La Brigade Spéciale entama sa journée du lendemain chez Gronski. Annie leur servait du café, de la soupe, des oeufs et des saucisses. La veille au soir, l'ancien boxeur avait décliné l'invitation de retourner à la salle. Maréchal n'avait pas insisté.

Annie débarrassait la table. Elle avait engagé une fille de salle, un peu sotte mais dévouée, qui s'occupait des autres clients. Il fallait la tenir à l'oeil, car elle gaffait facilement.
- Ce n'est pas grave, souriaient les employés du funiculaire, débonnaires.
Certains lui pinçaient les fesses. La fille ne comprenait pas, s'étonnait. Annie la grondait pour qu'elle se presse.

Turov et Gronski étaient déjà descendus à la cave. Les coups résonnaient à travers le plancher en bois du comptoir. Des ouvriers entraient :
- Le patron fait des travaux ?
- Il abat au moins un mur porteur, non ?

Maréchal se leva de table :
- Bon, ce n'est pas le tout mais nous avons du travail. On vous laisse avec les champions, Annie, on repassera les voir ce midi.

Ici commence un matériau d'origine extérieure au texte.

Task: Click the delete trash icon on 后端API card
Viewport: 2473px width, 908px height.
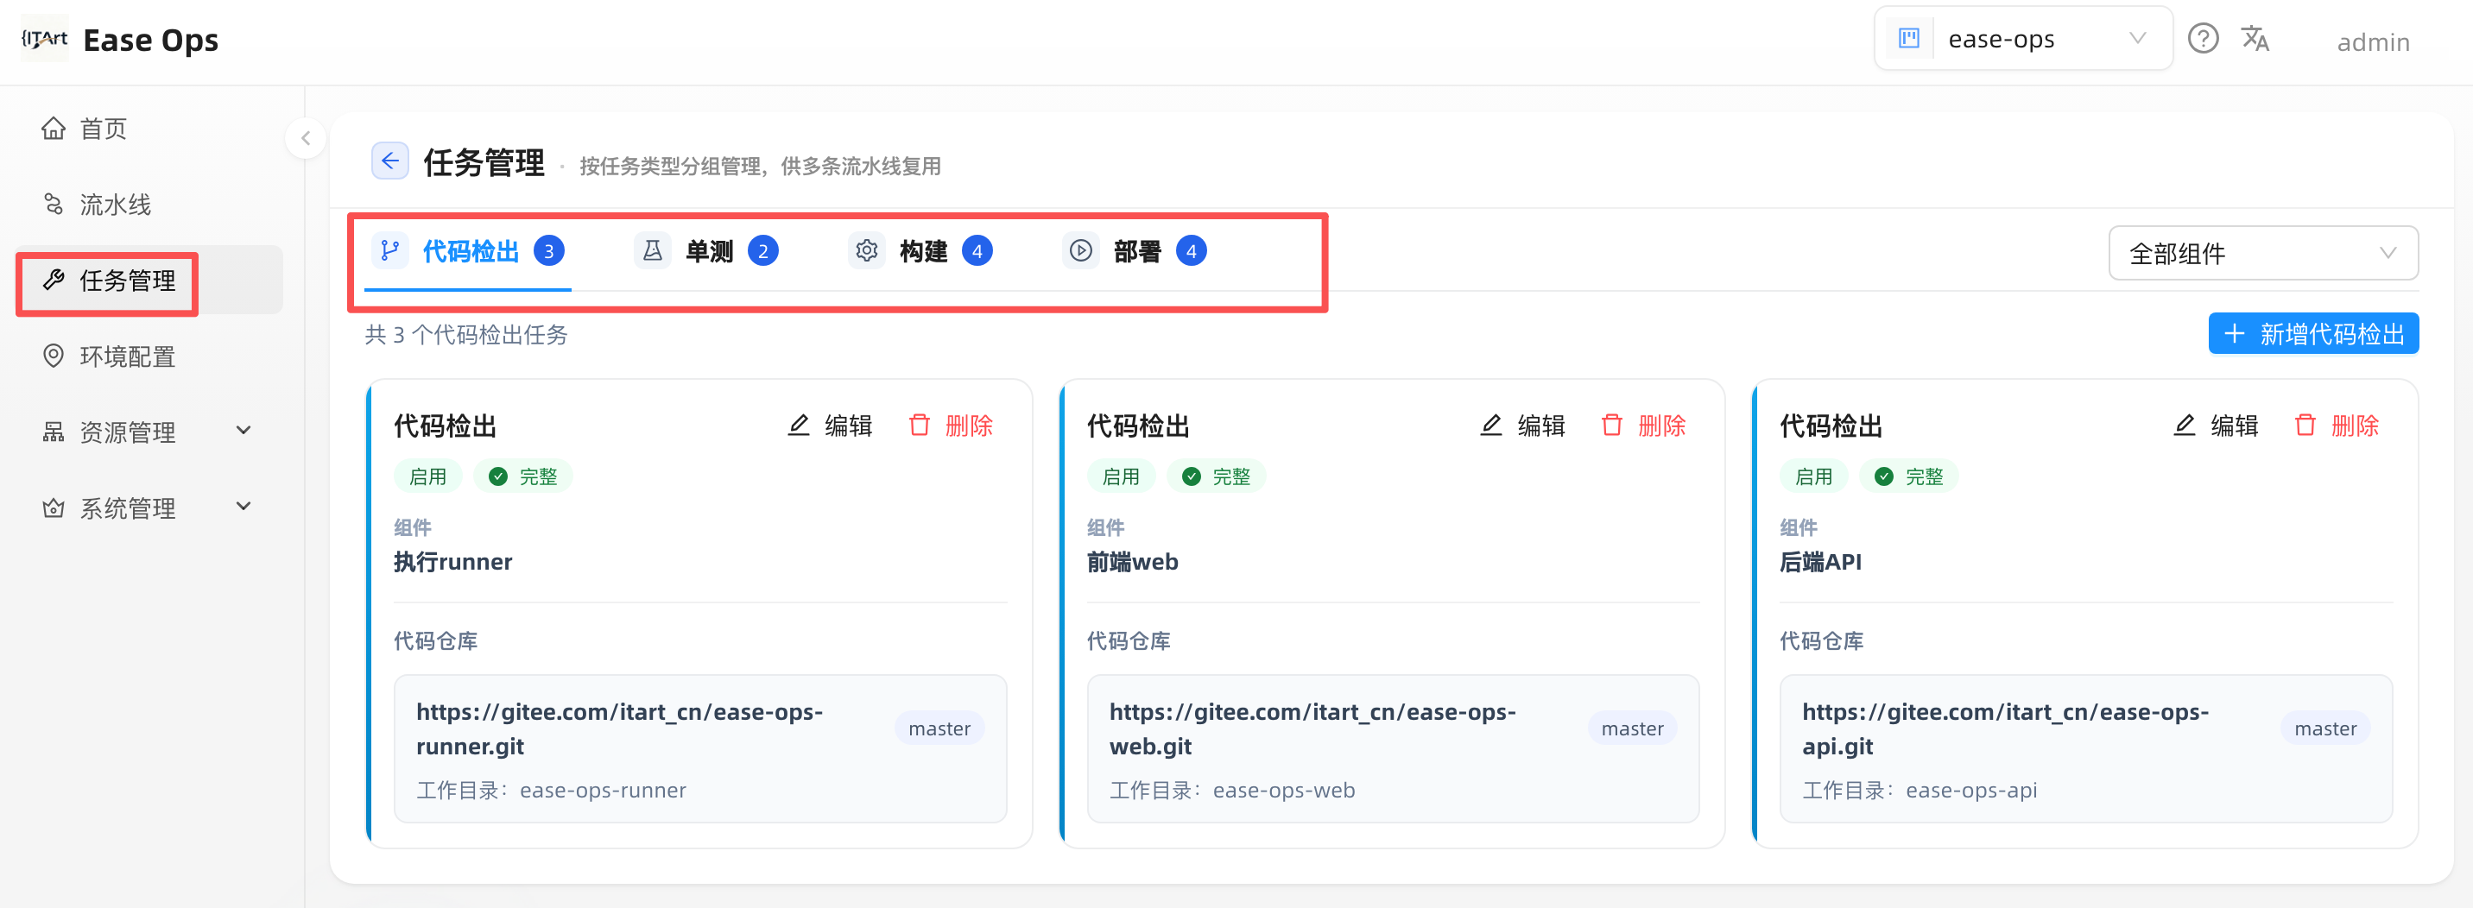Action: pyautogui.click(x=2305, y=425)
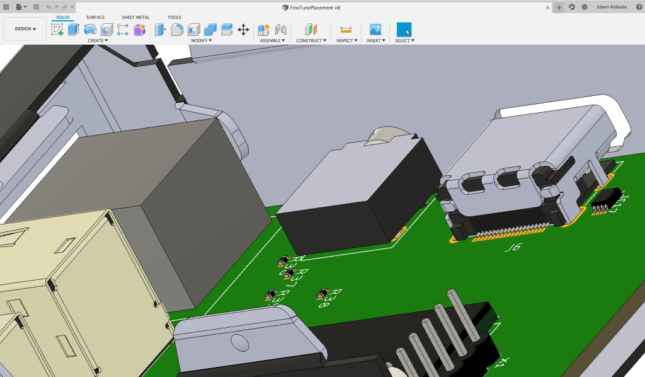
Task: Activate the Extrude tool
Action: click(74, 29)
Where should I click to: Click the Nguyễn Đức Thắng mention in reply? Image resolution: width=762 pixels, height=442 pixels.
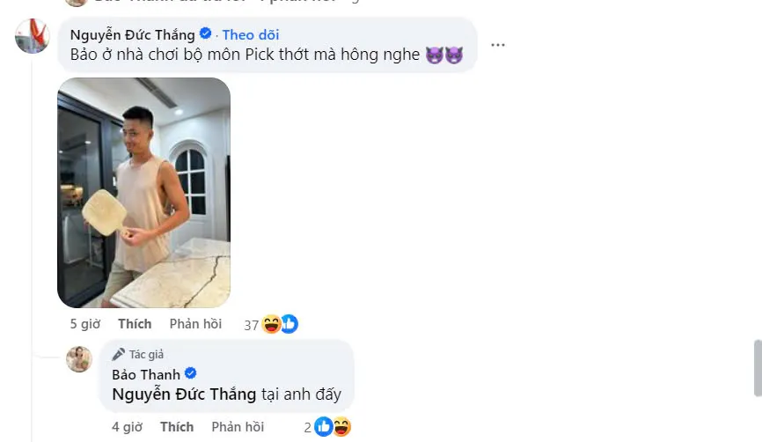[184, 394]
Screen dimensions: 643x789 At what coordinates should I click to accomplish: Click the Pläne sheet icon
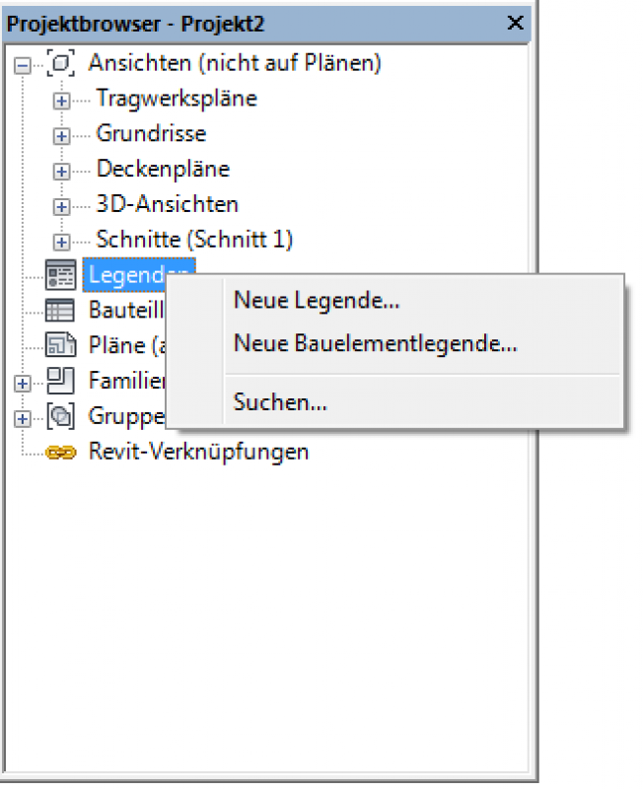click(59, 345)
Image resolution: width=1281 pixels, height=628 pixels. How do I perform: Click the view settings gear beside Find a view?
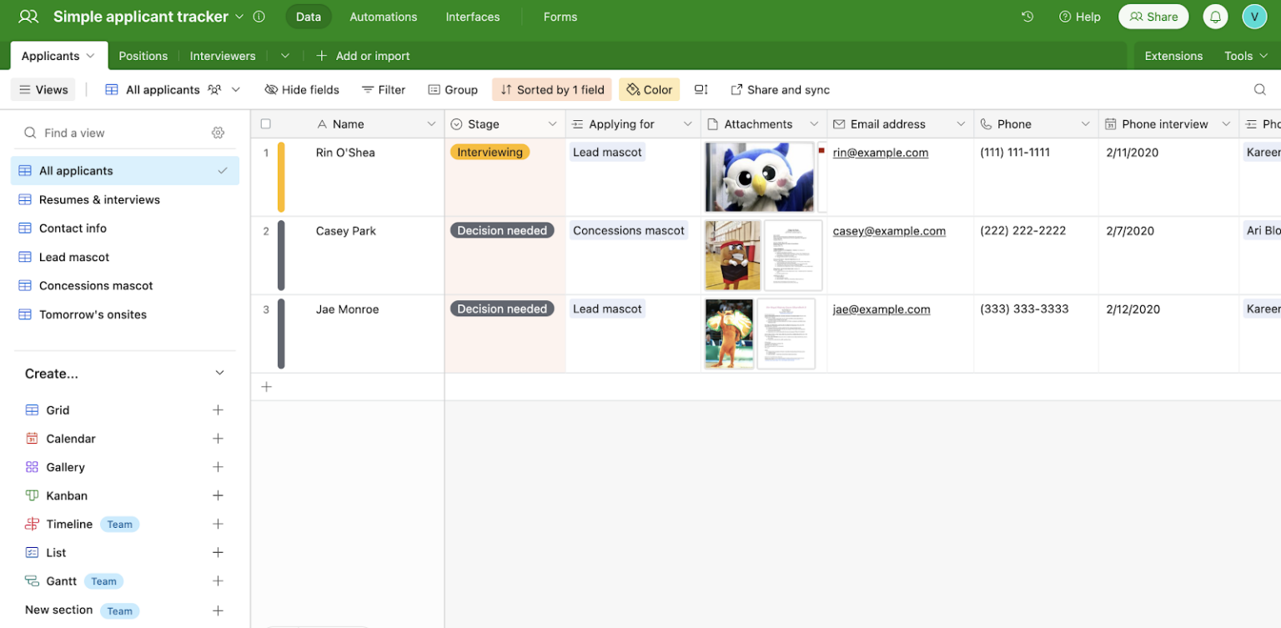(218, 132)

Faivre passa à l'hôpital. Sélène respirait toujours par un tube. On lui faisait plusieurs injections à la fois.
Maréchal eut Lehors pendant plus d'une heure au parlophone, pendant que Morand recevait le lot habituel d'illuminés et de frappadingues, qui n'avaient rien de mieux à faire de leurs journées que de solliciter la police.
- Vous dites que le fantôme de votre arrière-grand-père rôde autour de chez vous ?
Une partie non négligeable d'entre eux avaient en fait juste besoin qu'on écoute leurs malheurs. Morand s'y laissait prendre à chaque fois, jouait le fin psychologue. D'autres fois, Maréchal avait coupé court. Aujourd'hui, il laissait faire.
Morand s'engageait dans des discussions interminables, avec des pauvres gens trop heureux qu'on leur découvre des troubles compliqués. Certains auraient bien pris pension ici. D'autres ressortaient inquiets sur eux-mêmes. Certaines mamies envoyaient ensuite des cadeaux à ce jeune homme très bien qui s'était penché sur leurs misères. Il y avait encore une boîte de chocolats, pour le détective Vinsler.

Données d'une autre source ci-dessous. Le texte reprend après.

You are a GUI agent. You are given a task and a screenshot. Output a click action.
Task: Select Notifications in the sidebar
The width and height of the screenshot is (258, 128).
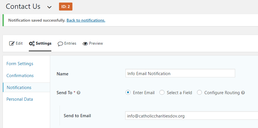19,88
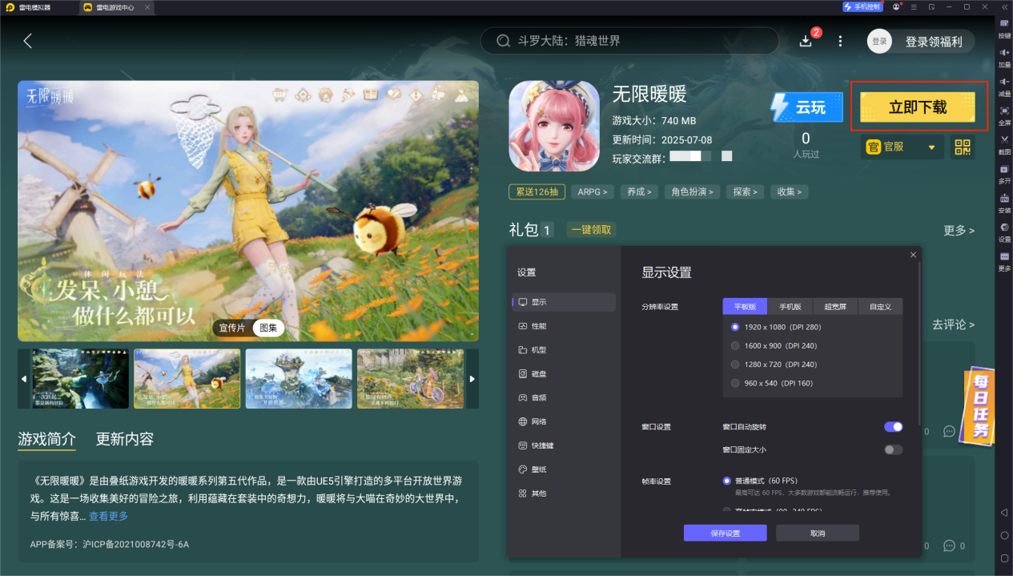Expand 更多 to see all gift packs
The height and width of the screenshot is (576, 1013).
click(x=960, y=230)
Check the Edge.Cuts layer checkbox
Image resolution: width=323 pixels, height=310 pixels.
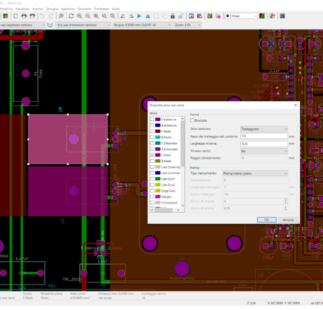(x=152, y=191)
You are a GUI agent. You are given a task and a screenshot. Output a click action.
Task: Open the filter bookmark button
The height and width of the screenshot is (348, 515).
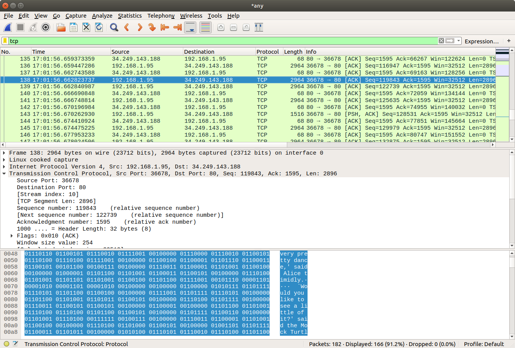[5, 41]
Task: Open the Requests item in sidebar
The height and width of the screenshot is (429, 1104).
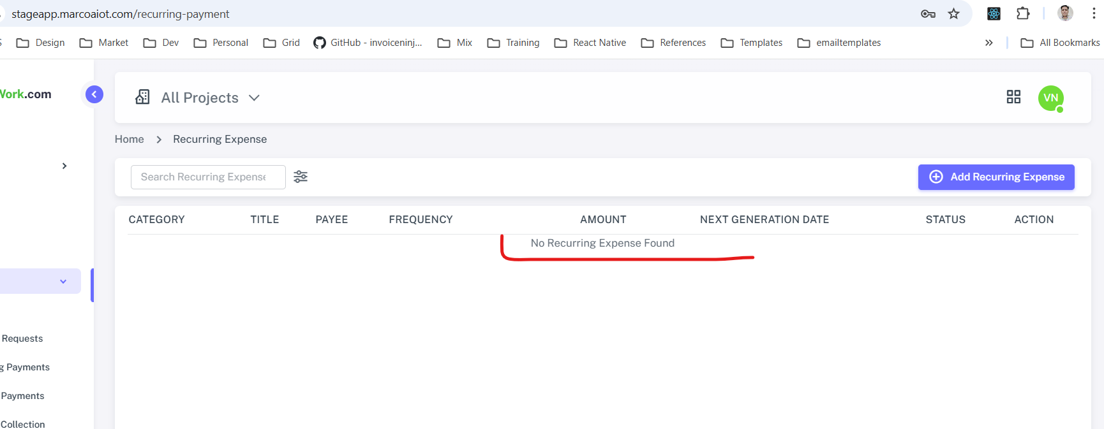Action: 22,338
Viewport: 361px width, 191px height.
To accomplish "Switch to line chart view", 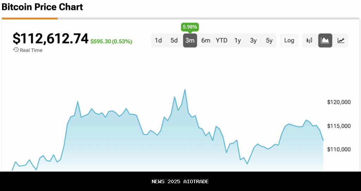I will click(341, 41).
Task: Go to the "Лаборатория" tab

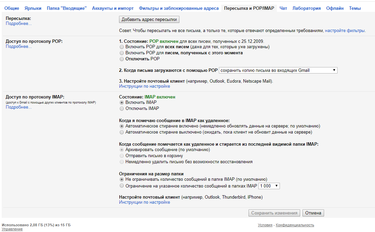Action: (x=307, y=8)
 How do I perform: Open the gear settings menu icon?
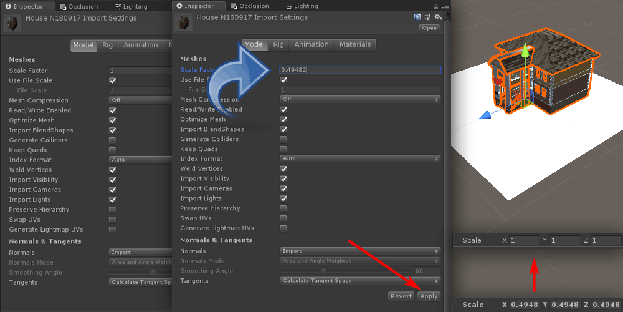pyautogui.click(x=437, y=17)
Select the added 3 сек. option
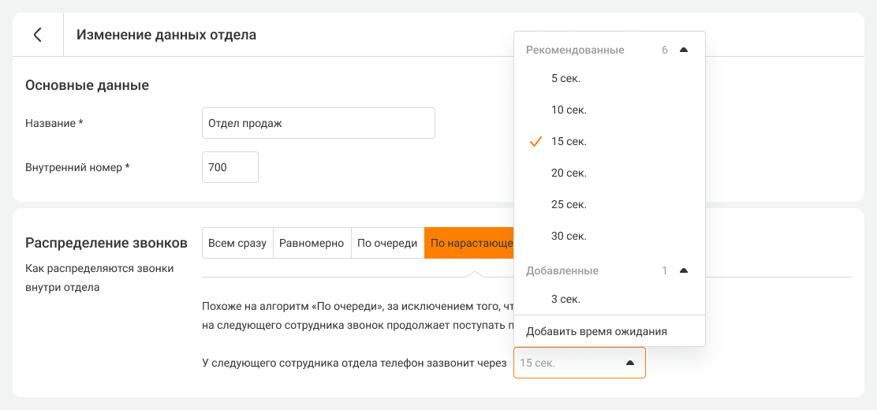Viewport: 877px width, 410px height. (566, 299)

Maréchal ressortait de son bureau, heureux de prendre l'air.
- Il devient le chéri de ses dames, dit Clarine.
- Nous ne sommes pas non plus le bureau des plaintes.
Faivre revenait de l'hôpital, de mauvaise humeur. Maréchal mit poliment à la porte les emmerdeurs et emmena sa brigade chez Gronski.

Turov était attablé devant sa soupe. Gronski passait le balais. Quand les policiers entrèrent, il dit à Turov qu'il fallait ranger le sous-sol, nettoyer.
- J'y vais.

Les policiers s'attablèrent. Annie apportait le chaudron de soupe de vermicelles.
- Alors, cette mâtinée ?
Gronski fit la moue. Les policiers n'insistèrent pas.

L'entraînement reprit le lendemain matin. Pendant trois jours, la cave retentit des coups sourds de Turov et des cris de Gronski.
Maréchal décida ce dernier à retourner à la salle. Il ne se doutait toujours pas que Faivre y passait une partie de ses soirées sous le déguisement de Mouplin.
Il y avait plusieurs champions ce soir, qui participaient à un tournoi organisé par le clan des Vicaris.
- C'est après eux que vous en avez, hein...
Maréchal changea de sujet :
- Que pensez-vous de Turov ?
- Ça ira ce que ça ira ! Il donnera le change sur un ring. N'attendez pas non plus des miracles !... Il a le physique pour tenir quelques reprises. S'il tombe sur quelqu'un d'un peu costaud, il risque quand même le tapis...
- Je suis certain que vous avez fait du bon travail.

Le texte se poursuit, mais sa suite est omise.